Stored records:
◆ ◆ ◆
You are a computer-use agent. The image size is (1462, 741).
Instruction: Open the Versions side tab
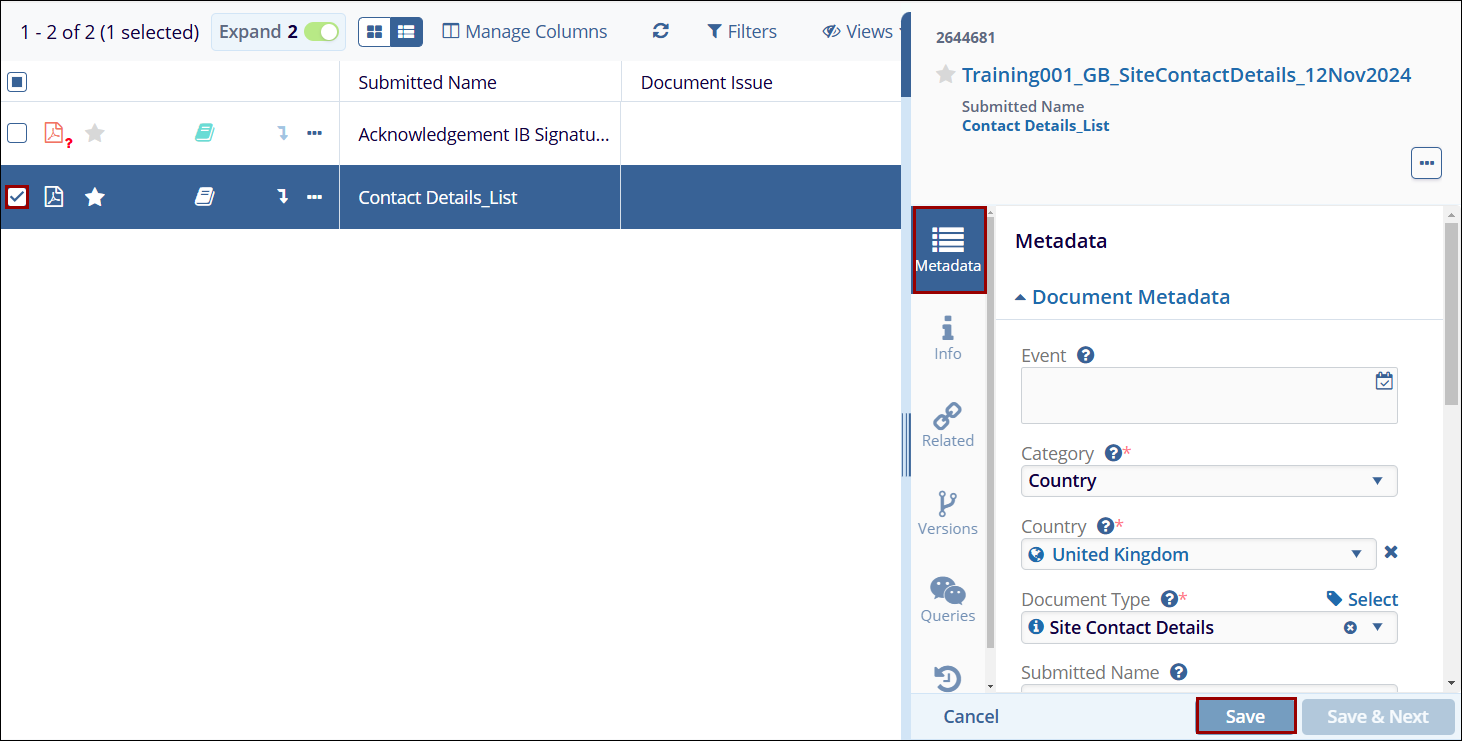[x=947, y=514]
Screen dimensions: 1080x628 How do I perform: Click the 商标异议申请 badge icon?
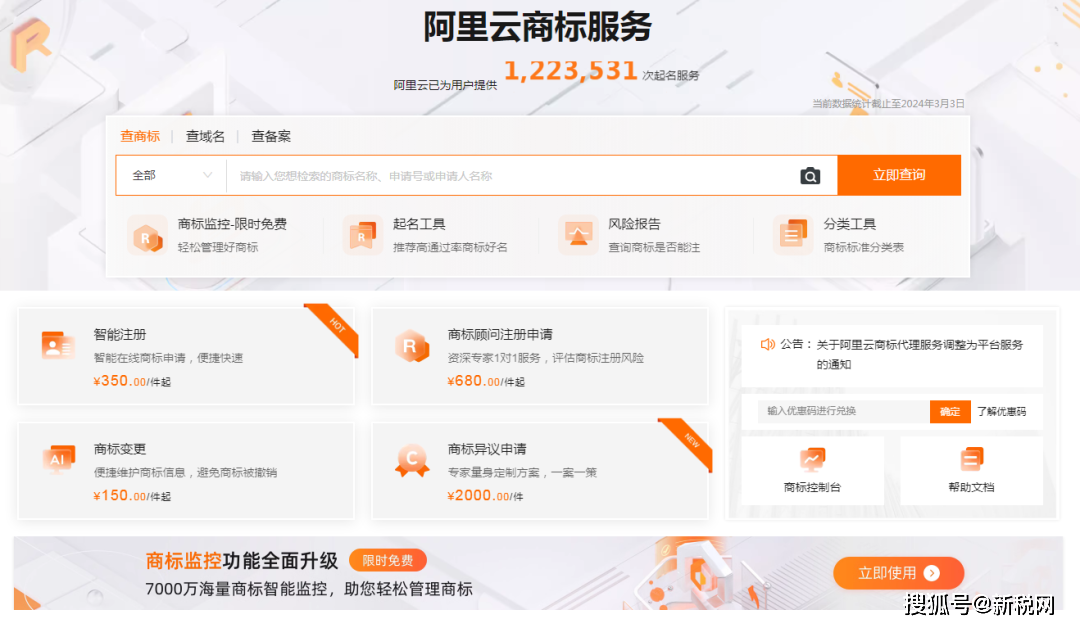(x=411, y=460)
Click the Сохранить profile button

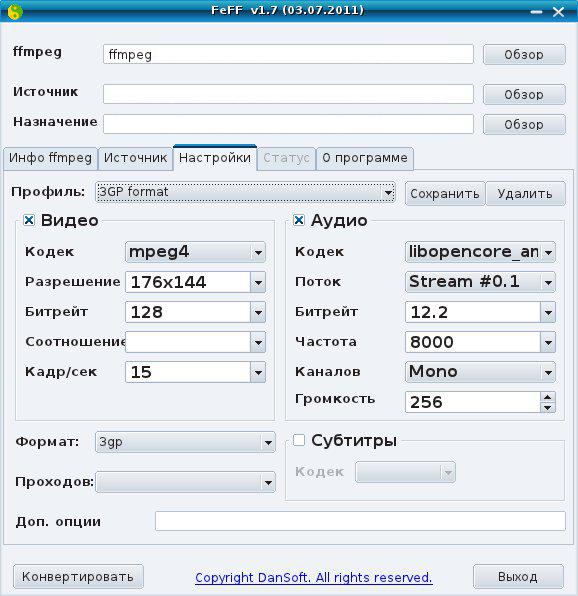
◆ ◆ ◆
The records above are to be copied exactly, without their pictures.

Output of the exercise:
You are a computer-use agent. The image size is (1462, 741).
Instruction: Open the Versions side tab
[x=947, y=514]
Screen dimensions: 1080x628 How do I perform: Click the 商标异议申请 badge icon?
(x=411, y=460)
Click the Сохранить profile button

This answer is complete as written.